» What is required
Please edit the items below so that "email address" becomes "phone number", and leave everything else unchanged.

Start

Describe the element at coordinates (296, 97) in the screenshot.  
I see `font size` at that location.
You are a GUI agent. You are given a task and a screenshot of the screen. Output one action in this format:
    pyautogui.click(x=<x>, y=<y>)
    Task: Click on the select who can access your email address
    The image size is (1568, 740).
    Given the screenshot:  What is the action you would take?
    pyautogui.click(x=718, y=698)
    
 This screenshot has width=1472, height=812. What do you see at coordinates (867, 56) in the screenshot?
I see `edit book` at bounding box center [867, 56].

End

» Reply
Describe the element at coordinates (296, 97) in the screenshot.  
I see `font size` at that location.
You are a GUI agent. You are given a task and a screenshot of the screen. Output one action in this format:
    pyautogui.click(x=<x>, y=<y>)
    Task: Click on the select who can access your phone number
    The image size is (1568, 740).
    Given the screenshot:  What is the action you would take?
    pyautogui.click(x=718, y=698)
    
 This screenshot has width=1472, height=812. What do you see at coordinates (867, 56) in the screenshot?
I see `edit book` at bounding box center [867, 56].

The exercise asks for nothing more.